[Stored records]
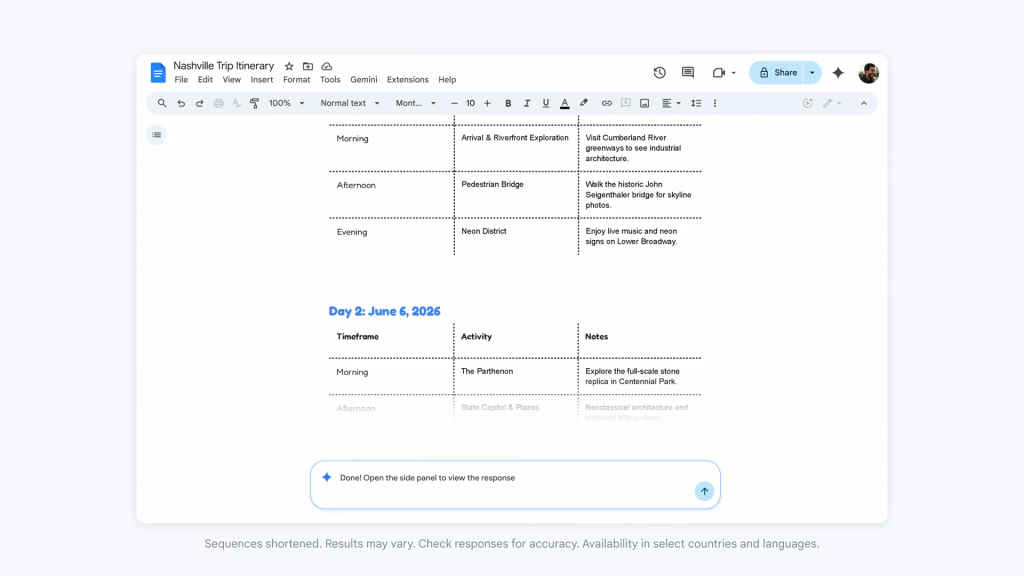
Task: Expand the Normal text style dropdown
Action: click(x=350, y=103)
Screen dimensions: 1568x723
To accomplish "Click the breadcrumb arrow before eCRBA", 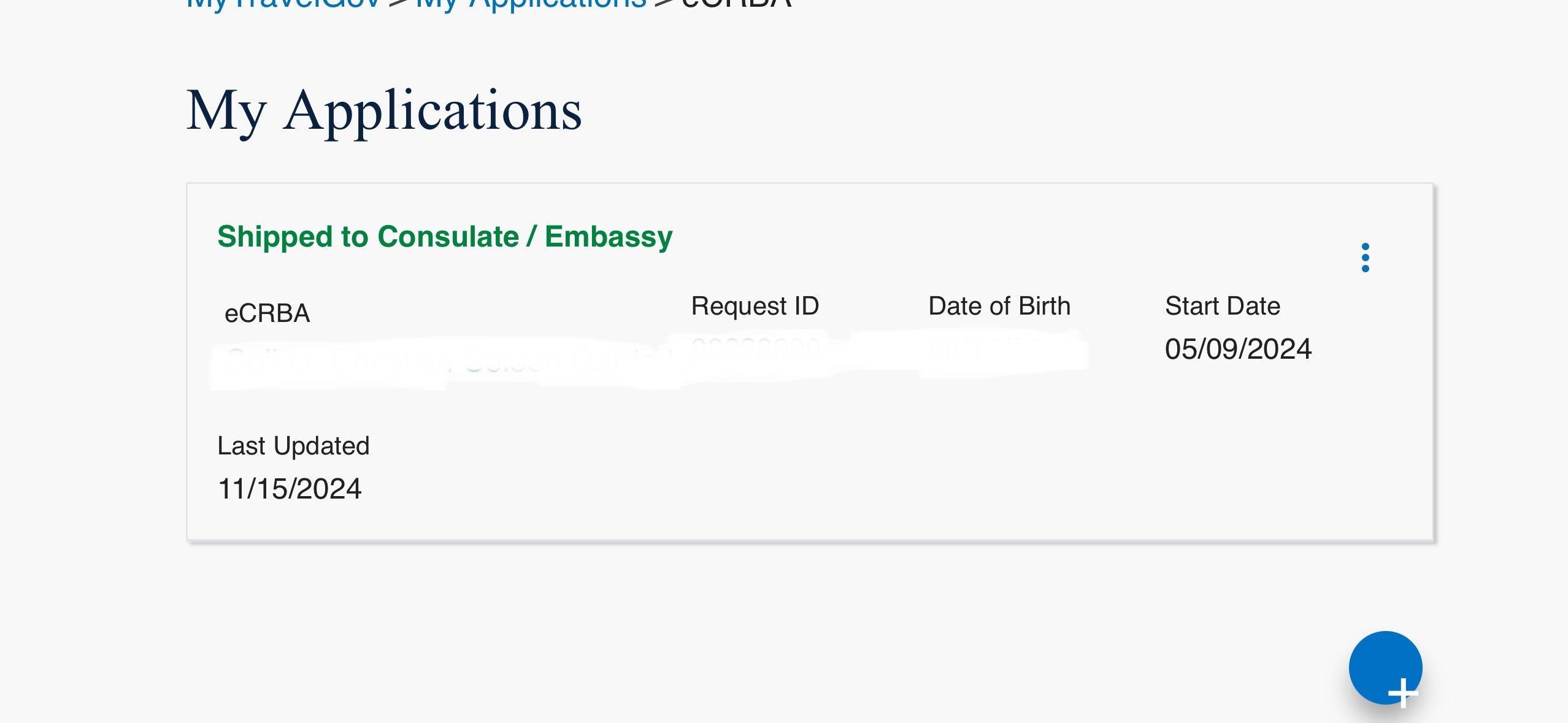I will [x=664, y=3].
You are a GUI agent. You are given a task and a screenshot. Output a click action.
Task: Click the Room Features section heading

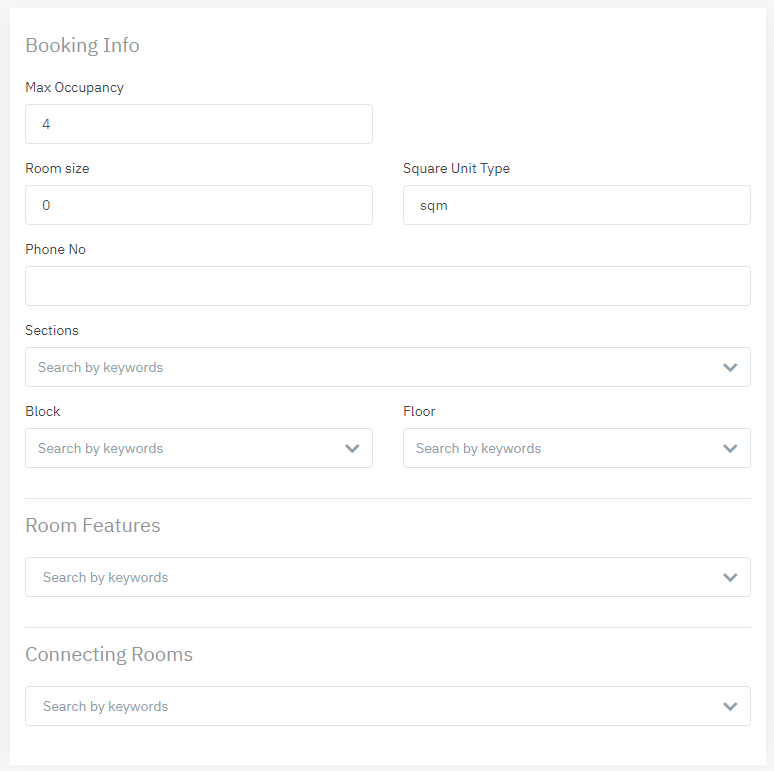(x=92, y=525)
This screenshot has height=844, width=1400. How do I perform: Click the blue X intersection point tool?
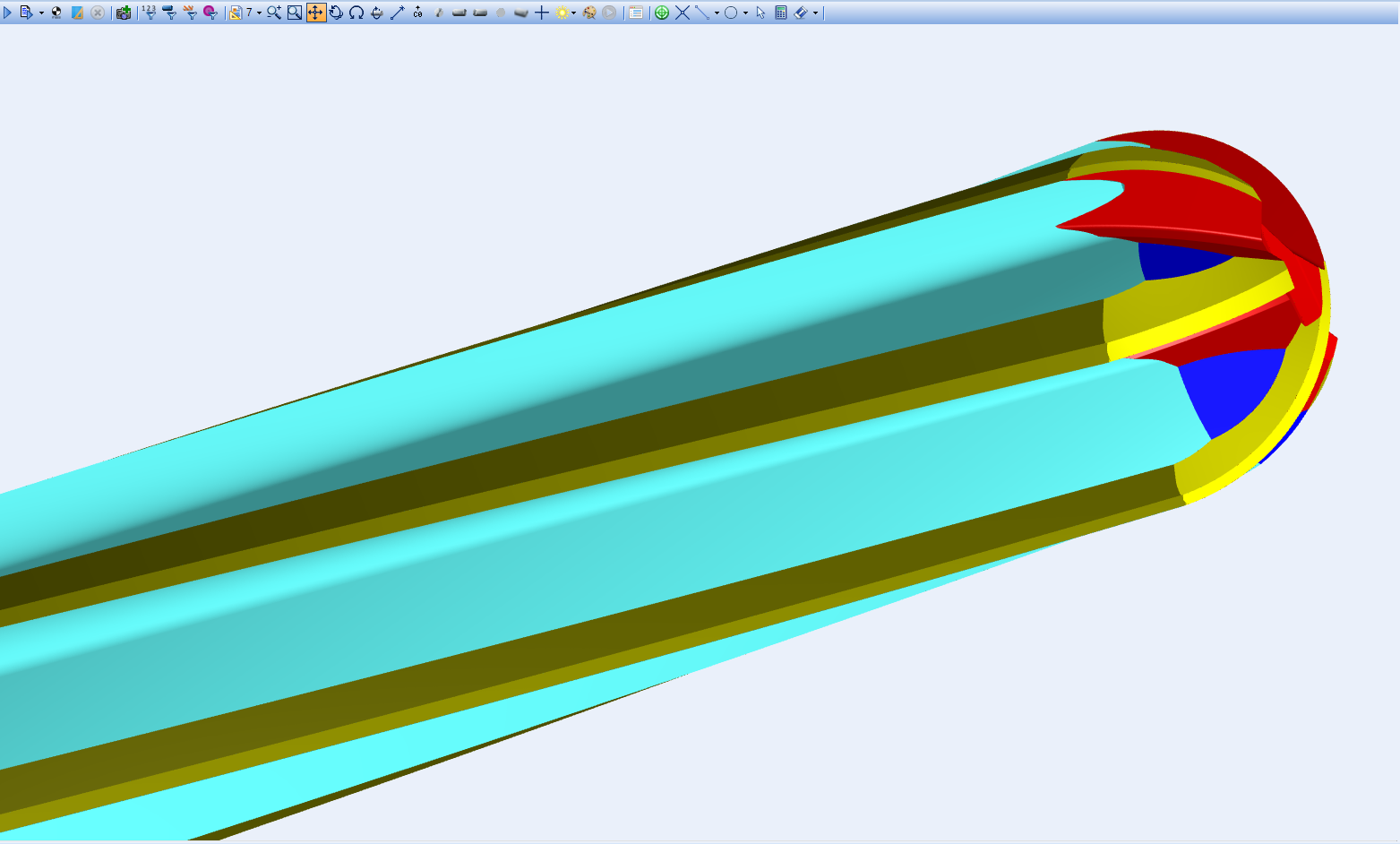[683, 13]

WHAT THE TASK ASKS – Which lines run from the one containing "Task: Click the Room Features section heading" to the end of the data above? Set down those lines exactly, and only those, without any pictures.

PROBLEM SOLUTION –
Task: Click the Room Features section heading

(x=92, y=525)
This screenshot has height=844, width=1400. How do I perform: Click the blue X intersection point tool?
[683, 13]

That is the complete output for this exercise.